[RECORDS FOR THE TASK]
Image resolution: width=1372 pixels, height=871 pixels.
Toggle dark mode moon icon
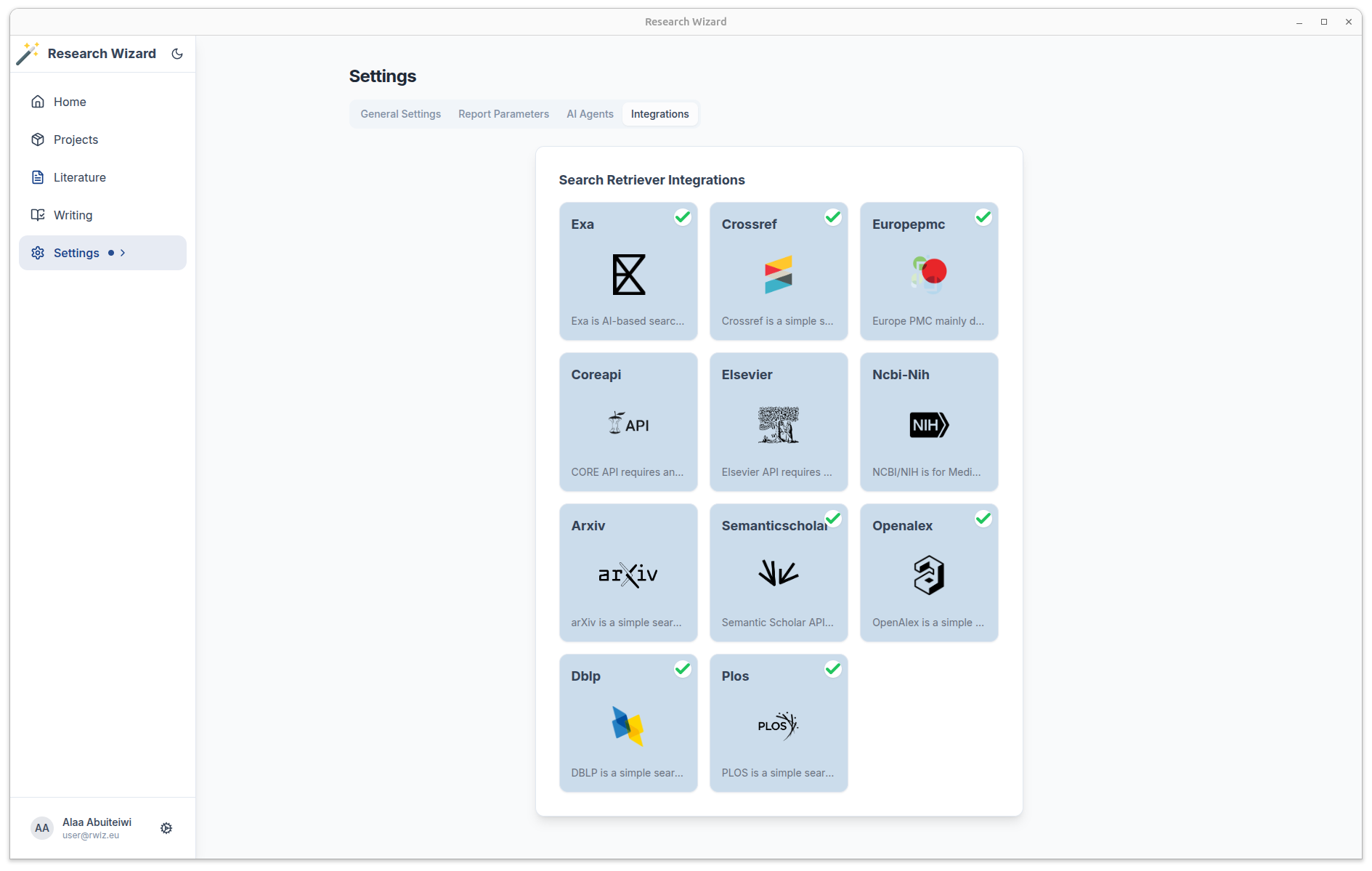click(x=177, y=54)
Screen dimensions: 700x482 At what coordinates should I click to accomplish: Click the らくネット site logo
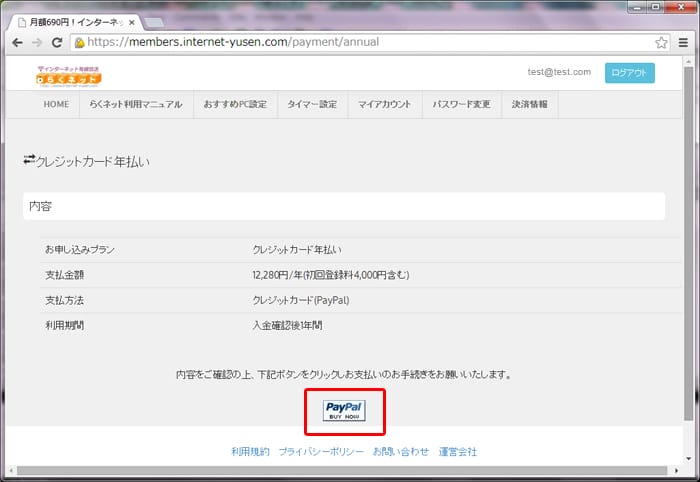point(69,75)
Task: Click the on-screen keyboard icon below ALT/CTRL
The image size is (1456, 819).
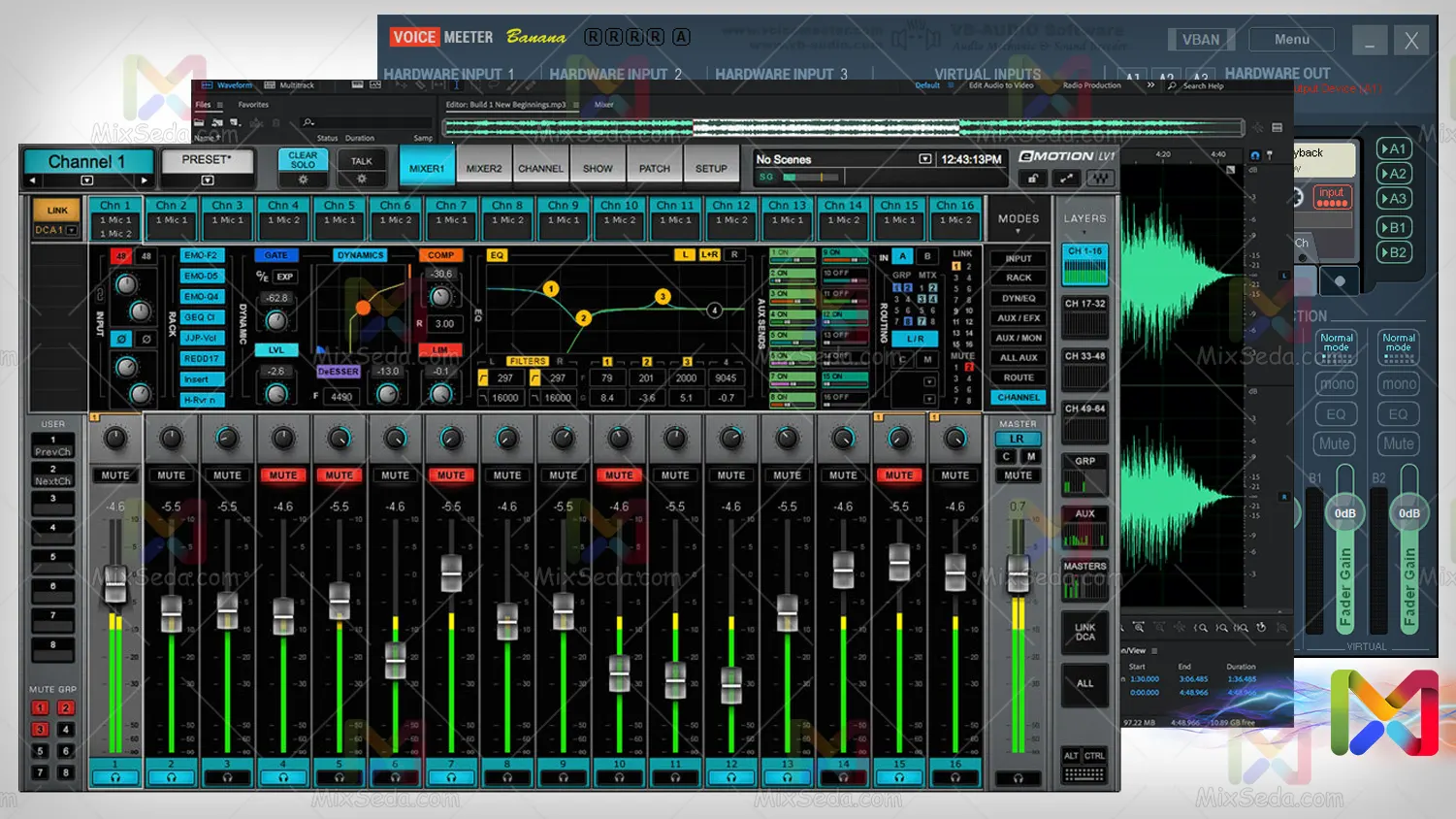Action: (x=1084, y=774)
[/RECORDS FOR THE TASK]
• _PROBLEM_:
Give back the entries verbatim. Do not include any picture.

• _WRITTEN ANSWER_:
Image resolution: width=1372 pixels, height=871 pixels.
Toggle dark mode moon icon
click(x=177, y=54)
Screen dimensions: 700x482 At what coordinates should I click to accomplish: Click the らくネット site logo
point(69,75)
Task: Click the on-screen keyboard icon below ALT/CTRL
The image size is (1456, 819).
Action: (x=1084, y=774)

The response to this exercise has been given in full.